Gestational Surrogacy in Texas
What are the requirements for gestational surrogacy in Texas?
Congratulations on considering adding to your family through gestational surrogacy! Now you are probably asking yourself, “How do I create a gestational surrogacy agreement in Texas?” This is a life-changing decision for both you and your partner (if applicable) and to protect your rights in the process, you will definitely need to outline your gestational surrogate arrangements in a formal document called a Texas Gestational Surrogacy Agreement. When filed, this document will protect both your and your surrogate’s rights in the matter.
A gestational agreement in Texas will outline all the surrogacy arrangements, the rights and responsibilities of the parties involved, and establish legal parentage of the child.

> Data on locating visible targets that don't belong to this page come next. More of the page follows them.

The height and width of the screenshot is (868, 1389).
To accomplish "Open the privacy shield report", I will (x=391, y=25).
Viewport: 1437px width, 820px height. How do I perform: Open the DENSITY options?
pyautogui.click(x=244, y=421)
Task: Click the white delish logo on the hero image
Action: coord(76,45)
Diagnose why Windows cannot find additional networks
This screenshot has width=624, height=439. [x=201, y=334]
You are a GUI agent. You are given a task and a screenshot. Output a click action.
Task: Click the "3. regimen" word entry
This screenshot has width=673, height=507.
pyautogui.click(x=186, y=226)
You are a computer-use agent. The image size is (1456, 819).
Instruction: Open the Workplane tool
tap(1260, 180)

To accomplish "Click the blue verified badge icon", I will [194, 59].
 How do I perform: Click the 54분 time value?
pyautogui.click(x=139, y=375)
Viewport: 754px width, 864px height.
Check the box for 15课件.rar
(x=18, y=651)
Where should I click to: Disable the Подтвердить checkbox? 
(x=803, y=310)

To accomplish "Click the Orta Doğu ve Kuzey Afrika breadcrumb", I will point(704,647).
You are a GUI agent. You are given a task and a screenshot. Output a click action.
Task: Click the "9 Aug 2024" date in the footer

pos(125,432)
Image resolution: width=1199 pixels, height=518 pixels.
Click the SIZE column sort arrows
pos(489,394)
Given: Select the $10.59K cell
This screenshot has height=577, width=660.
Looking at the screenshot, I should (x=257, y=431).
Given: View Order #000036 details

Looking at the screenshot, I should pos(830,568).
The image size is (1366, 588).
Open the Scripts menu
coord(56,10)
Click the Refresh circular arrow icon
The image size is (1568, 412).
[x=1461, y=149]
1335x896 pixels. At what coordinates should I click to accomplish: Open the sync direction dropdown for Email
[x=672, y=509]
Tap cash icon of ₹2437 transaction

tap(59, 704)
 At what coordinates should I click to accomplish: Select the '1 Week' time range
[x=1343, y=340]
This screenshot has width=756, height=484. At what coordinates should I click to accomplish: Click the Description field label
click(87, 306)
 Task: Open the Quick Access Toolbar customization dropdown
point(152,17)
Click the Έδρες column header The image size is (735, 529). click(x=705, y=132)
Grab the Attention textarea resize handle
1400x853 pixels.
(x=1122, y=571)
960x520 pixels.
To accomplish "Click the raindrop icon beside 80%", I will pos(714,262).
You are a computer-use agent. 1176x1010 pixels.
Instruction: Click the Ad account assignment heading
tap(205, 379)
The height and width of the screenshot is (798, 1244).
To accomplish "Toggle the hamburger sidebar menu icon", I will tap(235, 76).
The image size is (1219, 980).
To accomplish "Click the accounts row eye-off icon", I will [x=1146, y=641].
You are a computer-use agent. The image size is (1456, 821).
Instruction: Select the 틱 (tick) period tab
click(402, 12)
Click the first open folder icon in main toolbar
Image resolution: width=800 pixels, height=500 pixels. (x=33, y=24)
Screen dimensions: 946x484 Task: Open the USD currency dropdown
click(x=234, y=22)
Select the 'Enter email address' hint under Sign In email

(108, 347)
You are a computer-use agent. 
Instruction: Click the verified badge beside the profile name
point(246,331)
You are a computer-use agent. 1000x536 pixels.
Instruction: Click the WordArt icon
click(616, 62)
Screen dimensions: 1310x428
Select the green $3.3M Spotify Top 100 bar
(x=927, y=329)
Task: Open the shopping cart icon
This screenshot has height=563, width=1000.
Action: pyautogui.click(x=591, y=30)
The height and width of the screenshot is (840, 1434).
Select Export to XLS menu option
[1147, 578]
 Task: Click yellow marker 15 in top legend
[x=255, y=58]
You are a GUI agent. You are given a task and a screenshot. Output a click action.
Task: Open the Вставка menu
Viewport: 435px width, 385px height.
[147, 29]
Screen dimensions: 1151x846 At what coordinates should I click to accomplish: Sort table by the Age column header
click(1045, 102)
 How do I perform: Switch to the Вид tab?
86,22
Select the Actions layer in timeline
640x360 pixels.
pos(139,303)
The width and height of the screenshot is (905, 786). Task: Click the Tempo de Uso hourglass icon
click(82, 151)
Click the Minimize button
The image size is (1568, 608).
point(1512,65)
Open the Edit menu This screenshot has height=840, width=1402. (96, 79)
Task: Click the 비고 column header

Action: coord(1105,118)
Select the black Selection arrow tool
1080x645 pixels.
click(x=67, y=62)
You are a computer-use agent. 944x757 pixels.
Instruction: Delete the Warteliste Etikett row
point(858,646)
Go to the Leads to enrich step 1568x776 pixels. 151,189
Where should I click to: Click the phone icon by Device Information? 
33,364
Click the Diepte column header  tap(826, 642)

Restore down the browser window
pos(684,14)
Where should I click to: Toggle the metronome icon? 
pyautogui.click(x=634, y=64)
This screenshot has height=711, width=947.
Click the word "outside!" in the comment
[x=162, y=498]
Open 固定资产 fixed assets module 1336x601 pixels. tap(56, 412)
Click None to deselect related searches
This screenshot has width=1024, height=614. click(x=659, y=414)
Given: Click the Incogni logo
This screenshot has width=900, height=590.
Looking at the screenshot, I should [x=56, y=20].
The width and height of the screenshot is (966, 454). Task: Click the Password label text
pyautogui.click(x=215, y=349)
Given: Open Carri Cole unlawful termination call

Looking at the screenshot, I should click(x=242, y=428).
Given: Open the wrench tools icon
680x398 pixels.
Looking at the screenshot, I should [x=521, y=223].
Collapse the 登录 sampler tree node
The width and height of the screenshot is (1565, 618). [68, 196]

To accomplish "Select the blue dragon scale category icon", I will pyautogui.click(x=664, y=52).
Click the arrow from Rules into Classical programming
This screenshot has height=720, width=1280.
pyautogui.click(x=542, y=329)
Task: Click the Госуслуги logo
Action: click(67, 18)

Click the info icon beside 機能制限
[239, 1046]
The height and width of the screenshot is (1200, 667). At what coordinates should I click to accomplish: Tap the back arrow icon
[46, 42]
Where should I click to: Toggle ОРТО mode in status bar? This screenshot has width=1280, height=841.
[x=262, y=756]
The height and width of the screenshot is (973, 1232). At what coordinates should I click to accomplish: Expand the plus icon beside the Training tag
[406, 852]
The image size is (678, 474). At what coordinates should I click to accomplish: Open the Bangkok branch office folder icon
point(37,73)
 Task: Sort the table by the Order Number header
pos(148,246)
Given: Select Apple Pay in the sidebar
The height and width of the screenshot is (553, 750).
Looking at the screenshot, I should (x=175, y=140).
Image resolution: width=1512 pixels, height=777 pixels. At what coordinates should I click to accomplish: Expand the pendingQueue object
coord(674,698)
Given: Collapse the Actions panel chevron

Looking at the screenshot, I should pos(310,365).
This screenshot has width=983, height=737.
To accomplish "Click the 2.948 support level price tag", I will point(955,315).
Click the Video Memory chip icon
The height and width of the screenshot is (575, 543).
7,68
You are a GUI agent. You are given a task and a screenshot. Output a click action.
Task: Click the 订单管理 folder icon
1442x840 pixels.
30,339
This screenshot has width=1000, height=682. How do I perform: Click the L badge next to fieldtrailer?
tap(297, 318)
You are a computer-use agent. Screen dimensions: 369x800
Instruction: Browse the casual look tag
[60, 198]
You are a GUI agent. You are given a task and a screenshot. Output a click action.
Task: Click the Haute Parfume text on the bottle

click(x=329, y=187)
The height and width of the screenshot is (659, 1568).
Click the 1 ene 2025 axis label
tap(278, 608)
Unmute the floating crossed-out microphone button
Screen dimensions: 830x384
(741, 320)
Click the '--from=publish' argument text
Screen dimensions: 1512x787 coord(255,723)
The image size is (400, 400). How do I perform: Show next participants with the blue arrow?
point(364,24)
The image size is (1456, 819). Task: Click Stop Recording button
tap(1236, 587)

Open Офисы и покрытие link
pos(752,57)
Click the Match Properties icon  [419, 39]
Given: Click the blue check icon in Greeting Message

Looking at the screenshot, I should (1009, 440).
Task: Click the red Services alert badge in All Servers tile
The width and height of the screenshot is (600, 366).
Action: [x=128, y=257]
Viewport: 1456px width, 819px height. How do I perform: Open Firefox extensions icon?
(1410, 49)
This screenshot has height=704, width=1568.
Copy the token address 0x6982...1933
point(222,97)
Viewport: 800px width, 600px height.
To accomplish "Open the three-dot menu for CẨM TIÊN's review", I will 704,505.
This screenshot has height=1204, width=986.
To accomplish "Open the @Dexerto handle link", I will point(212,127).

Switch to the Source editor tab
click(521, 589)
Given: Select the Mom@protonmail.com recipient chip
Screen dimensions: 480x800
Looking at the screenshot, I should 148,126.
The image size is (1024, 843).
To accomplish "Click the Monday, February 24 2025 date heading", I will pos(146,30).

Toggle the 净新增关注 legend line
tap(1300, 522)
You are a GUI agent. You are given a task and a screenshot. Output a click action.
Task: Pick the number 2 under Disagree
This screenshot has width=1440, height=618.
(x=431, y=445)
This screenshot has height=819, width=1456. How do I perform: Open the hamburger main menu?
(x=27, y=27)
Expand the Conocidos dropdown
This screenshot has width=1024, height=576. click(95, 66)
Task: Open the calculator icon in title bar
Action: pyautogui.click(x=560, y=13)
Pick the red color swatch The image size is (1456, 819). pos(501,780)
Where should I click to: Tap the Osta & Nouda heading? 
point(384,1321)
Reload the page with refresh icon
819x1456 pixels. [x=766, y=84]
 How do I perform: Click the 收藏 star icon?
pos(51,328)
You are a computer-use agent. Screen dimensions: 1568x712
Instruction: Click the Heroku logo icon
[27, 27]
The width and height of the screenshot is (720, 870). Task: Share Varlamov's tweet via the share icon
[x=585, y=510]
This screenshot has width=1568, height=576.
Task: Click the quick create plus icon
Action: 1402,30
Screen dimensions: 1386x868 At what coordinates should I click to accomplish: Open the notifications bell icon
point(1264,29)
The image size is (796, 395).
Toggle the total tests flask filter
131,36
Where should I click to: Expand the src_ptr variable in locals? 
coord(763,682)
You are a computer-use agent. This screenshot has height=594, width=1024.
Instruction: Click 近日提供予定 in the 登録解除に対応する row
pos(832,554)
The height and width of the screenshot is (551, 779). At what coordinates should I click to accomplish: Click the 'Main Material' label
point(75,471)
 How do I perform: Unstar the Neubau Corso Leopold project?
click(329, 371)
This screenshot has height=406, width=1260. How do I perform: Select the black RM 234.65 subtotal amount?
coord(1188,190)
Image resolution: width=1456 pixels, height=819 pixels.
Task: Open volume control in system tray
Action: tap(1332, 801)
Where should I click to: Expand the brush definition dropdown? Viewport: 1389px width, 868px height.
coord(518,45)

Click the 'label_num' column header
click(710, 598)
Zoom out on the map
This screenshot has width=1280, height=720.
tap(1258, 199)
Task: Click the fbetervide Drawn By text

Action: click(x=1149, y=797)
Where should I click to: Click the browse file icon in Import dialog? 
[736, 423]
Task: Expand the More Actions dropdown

Married couples, same-sex couples, and single adults seeking to use a gestational surrogate in Texas for the purpose of adding a child to their family are permitted to do so, but they must carefully follow the laws governing Texas gestational agreements.
Texas gestational surrogacy statutes contain a well-defined process for creating a valid gestational agreement form for court approval. For a court in to grant approval of a Texas gestational agreement, the following basic criteria must be met:
The gestational mother must have already successfully given birth without complications, and another birth would not cause unreasonable risk to the child’s health or to that of the gestational mother, including her mental health.
The gestational surrogate cannot use her own eggs for the purpose of the surrogacy. The eggs must be from one of the intended parents or from a donor.
(For more info see: What is the difference between a traditional surrogate and a gestational surrogate?)
If more than one person will be an intended parent, the two people must be married.
Each intended parent, the surrogate (and her spouse, if married), and the egg donor (if applicable) must be parties to the gestational agreement and sign the agreement prior to its filing with the court.
The Texas gestational agreement must be signed at least 15 days before the transfer of any biological material to the mother for implantation or conception.
The surrogate must have full rights to make health decisions for herself and the embryo, which may not be transferred to the intended parents at any time during gestation (pregnancy).
The intended parent(s) must have lived in Texas for 90 days before a Texas gestational agreement is filed.
The intended parent(s) are unable to have a successful pregnancy or pregnancy would cause “unreasonable risk to her physical or mental health or to the health of the unborn child.”
There must be a section in the Texas gestational surrogacy agreement setting out who is responsible for medical expenses of the pregnancy, regardless of whether or not the agreement falls through.